The news station reported that the Downtown Austin Westin has filed a lawsuit against Nook Amphitheater next door, claiming that late-night loud music from the venue is hurting the hotel’s business.
The Westin is located at the corner of East Fifth Street and San Jacinto Boulevard, one block from Austin’s historic East Sixth Street music strip. According to the KEYE story, the hotel spent $1 million during construction, and has spent another $1 million since, to block noise from downtown music.
The report added that the owner of open-air venue Nook said the club attempts to cooperate with the city and that it has not violated any noise ordinances.
The article also quoted a release from the Westin, which urges visitors to “Explore the Live Music Capital of the World From Our Downtown Austin Hotel” on its home page, that reads: “The music scene in Austin is one of the biggest draws to the city, and The Westin Austin Downtown's proximity to 6th Street is a big part of the appeal for our hotel guests. We support the city’s title as ‘Live Music Capital of the World’ while also ensuring that those that visit can also enjoy their stay with manageable noise levels.” (Someone has also apparently changed the hotel’s description on an embedded map to “crusher of local music venues.”)
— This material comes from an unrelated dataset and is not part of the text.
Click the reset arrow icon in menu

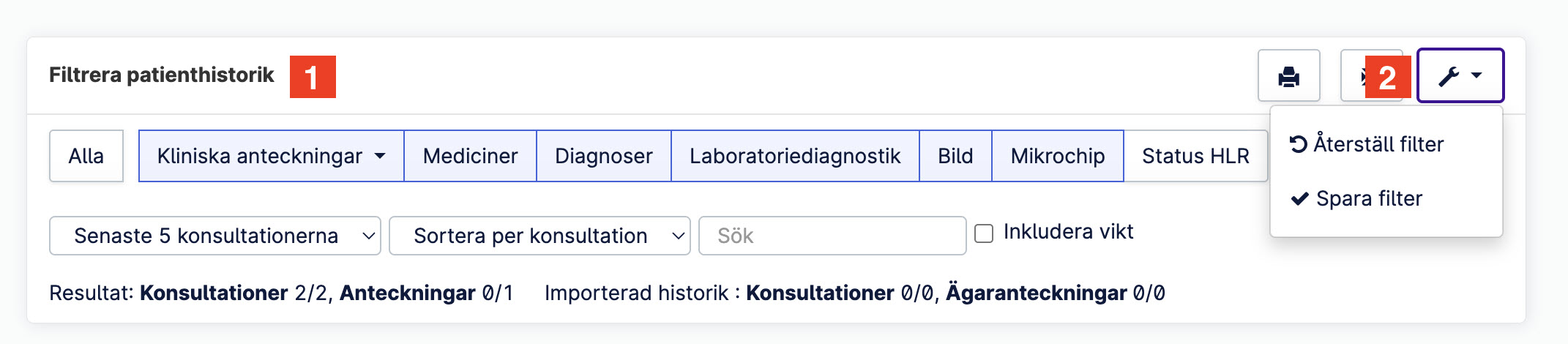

The lawsuit specifically alludes to the "chest thumping bass" emanating from the club until 2 a.m., according to the KEYE report—an interesting detail, especially in light of an observation made by longtime local music writer Michael Corcoran on his Facebook page that the Nook hosts live music until 10 p.m. and then switch to DJs playing dance music for the rest of the night. It’s possible that the fight is not over live music after all.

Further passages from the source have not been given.